#### [Requirement]
Retype every record that follows, character for character.

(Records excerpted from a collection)
________________

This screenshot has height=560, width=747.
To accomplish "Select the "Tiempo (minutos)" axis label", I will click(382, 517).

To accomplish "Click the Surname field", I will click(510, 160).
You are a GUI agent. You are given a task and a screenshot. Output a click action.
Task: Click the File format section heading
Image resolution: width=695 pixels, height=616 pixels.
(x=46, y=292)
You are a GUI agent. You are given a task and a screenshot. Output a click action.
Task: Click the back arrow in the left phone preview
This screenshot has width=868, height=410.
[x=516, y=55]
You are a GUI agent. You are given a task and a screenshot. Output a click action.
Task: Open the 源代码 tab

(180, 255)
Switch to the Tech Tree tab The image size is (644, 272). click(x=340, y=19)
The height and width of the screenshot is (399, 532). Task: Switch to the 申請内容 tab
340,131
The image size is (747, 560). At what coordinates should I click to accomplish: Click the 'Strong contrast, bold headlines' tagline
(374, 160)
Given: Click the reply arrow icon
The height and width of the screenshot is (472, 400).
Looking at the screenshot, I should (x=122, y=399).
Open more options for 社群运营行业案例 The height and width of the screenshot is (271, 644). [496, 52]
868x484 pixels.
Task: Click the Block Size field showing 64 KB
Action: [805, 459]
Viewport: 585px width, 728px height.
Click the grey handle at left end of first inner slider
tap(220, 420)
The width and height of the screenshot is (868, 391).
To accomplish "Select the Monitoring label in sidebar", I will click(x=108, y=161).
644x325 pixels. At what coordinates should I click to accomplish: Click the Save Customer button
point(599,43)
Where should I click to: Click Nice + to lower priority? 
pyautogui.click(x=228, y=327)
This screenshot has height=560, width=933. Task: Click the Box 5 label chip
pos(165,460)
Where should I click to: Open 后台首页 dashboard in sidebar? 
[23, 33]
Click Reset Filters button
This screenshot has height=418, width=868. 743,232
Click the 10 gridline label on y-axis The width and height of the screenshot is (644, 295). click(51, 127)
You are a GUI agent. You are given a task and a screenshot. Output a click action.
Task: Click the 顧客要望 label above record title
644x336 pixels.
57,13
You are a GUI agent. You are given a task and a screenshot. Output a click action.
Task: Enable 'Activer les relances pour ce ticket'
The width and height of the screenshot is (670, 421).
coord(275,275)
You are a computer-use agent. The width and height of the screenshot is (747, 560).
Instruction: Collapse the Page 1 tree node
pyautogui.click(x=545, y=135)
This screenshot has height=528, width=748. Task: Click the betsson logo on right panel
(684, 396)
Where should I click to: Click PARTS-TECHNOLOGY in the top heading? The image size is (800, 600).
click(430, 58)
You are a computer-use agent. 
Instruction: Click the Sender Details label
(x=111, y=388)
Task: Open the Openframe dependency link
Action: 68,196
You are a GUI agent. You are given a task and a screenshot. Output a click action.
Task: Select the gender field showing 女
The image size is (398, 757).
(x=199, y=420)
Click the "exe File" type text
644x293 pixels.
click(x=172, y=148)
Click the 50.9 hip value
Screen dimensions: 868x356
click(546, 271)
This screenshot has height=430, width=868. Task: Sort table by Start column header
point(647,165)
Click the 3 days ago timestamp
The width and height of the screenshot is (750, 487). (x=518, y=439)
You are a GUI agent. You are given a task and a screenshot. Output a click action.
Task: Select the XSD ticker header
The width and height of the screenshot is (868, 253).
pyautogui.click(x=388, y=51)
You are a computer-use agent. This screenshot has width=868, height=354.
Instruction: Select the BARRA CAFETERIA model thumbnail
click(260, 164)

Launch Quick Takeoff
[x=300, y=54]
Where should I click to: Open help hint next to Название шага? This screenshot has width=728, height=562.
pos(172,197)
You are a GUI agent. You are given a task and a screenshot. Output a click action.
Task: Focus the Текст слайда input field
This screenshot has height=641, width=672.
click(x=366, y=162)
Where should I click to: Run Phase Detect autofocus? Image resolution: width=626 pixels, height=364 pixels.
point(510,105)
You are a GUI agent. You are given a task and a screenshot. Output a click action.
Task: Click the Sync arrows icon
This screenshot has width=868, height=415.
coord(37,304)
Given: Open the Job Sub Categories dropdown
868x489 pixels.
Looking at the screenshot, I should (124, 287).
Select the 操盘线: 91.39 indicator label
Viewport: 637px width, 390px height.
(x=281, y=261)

________________

#### [Task solution]
This screenshot has height=560, width=747.
To accomplish "Select the "Tiempo (minutos)" axis label", I will click(382, 517).

To accomplish "Click the Surname field", I will click(510, 160).
You are a GUI agent. You are given a task and a screenshot. Output a click action.
Task: Click the File format section heading
Image resolution: width=695 pixels, height=616 pixels.
(x=46, y=292)
You are a GUI agent. You are given a task and a screenshot. Output a click action.
Task: Click the back arrow in the left phone preview
This screenshot has width=868, height=410.
[x=516, y=55]
You are a GUI agent. You are given a task and a screenshot. Output a click action.
Task: Open the 源代码 tab

(180, 255)
Switch to the Tech Tree tab The image size is (644, 272). click(x=340, y=19)
The height and width of the screenshot is (399, 532). Task: Switch to the 申請内容 tab
340,131
The image size is (747, 560). At what coordinates should I click to accomplish: Click the 'Strong contrast, bold headlines' tagline
(374, 160)
Given: Click the reply arrow icon
The height and width of the screenshot is (472, 400).
Looking at the screenshot, I should (x=122, y=399).
Open more options for 社群运营行业案例 The height and width of the screenshot is (271, 644). [496, 52]
868x484 pixels.
Task: Click the Block Size field showing 64 KB
Action: [805, 459]
Viewport: 585px width, 728px height.
Click the grey handle at left end of first inner slider
tap(220, 420)
The width and height of the screenshot is (868, 391).
To accomplish "Select the Monitoring label in sidebar", I will click(x=108, y=161).
644x325 pixels. At what coordinates should I click to accomplish: Click the Save Customer button
point(599,43)
Where should I click to: Click Nice + to lower priority? 
pyautogui.click(x=228, y=327)
This screenshot has height=560, width=933. Task: Click the Box 5 label chip
pos(165,460)
Where should I click to: Open 后台首页 dashboard in sidebar? 
[23, 33]
Click Reset Filters button
This screenshot has height=418, width=868. 743,232
Click the 10 gridline label on y-axis The width and height of the screenshot is (644, 295). click(51, 127)
You are a GUI agent. You are given a task and a screenshot. Output a click action.
Task: Click the 顧客要望 label above record title
644x336 pixels.
57,13
You are a GUI agent. You are given a task and a screenshot. Output a click action.
Task: Enable 'Activer les relances pour ce ticket'
The width and height of the screenshot is (670, 421).
coord(275,275)
You are a computer-use agent. The width and height of the screenshot is (747, 560).
Instruction: Collapse the Page 1 tree node
pyautogui.click(x=545, y=135)
This screenshot has height=528, width=748. Task: Click the betsson logo on right panel
(684, 396)
Where should I click to: Click PARTS-TECHNOLOGY in the top heading? The image size is (800, 600).
click(430, 58)
You are a computer-use agent. 
Instruction: Click the Sender Details label
(x=111, y=388)
Task: Open the Openframe dependency link
Action: 68,196
You are a GUI agent. You are given a task and a screenshot. Output a click action.
Task: Select the gender field showing 女
The image size is (398, 757).
(x=199, y=420)
Click the "exe File" type text
644x293 pixels.
click(x=172, y=148)
Click the 50.9 hip value
Screen dimensions: 868x356
click(546, 271)
This screenshot has height=430, width=868. Task: Sort table by Start column header
point(647,165)
Click the 3 days ago timestamp
The width and height of the screenshot is (750, 487). (x=518, y=439)
You are a GUI agent. You are given a task and a screenshot. Output a click action.
Task: Select the XSD ticker header
The width and height of the screenshot is (868, 253).
pyautogui.click(x=388, y=51)
You are a computer-use agent. This screenshot has width=868, height=354.
Instruction: Select the BARRA CAFETERIA model thumbnail
click(260, 164)

Launch Quick Takeoff
[x=300, y=54]
Where should I click to: Open help hint next to Название шага? This screenshot has width=728, height=562.
pos(172,197)
You are a GUI agent. You are given a task and a screenshot. Output a click action.
Task: Focus the Текст слайда input field
This screenshot has height=641, width=672.
click(x=366, y=162)
Where should I click to: Run Phase Detect autofocus? Image resolution: width=626 pixels, height=364 pixels.
point(510,105)
You are a GUI agent. You are given a task and a screenshot. Output a click action.
Task: Click the Sync arrows icon
This screenshot has width=868, height=415.
coord(37,304)
Given: Open the Job Sub Categories dropdown
868x489 pixels.
Looking at the screenshot, I should (124, 287).
Select the 操盘线: 91.39 indicator label
Viewport: 637px width, 390px height.
(x=281, y=261)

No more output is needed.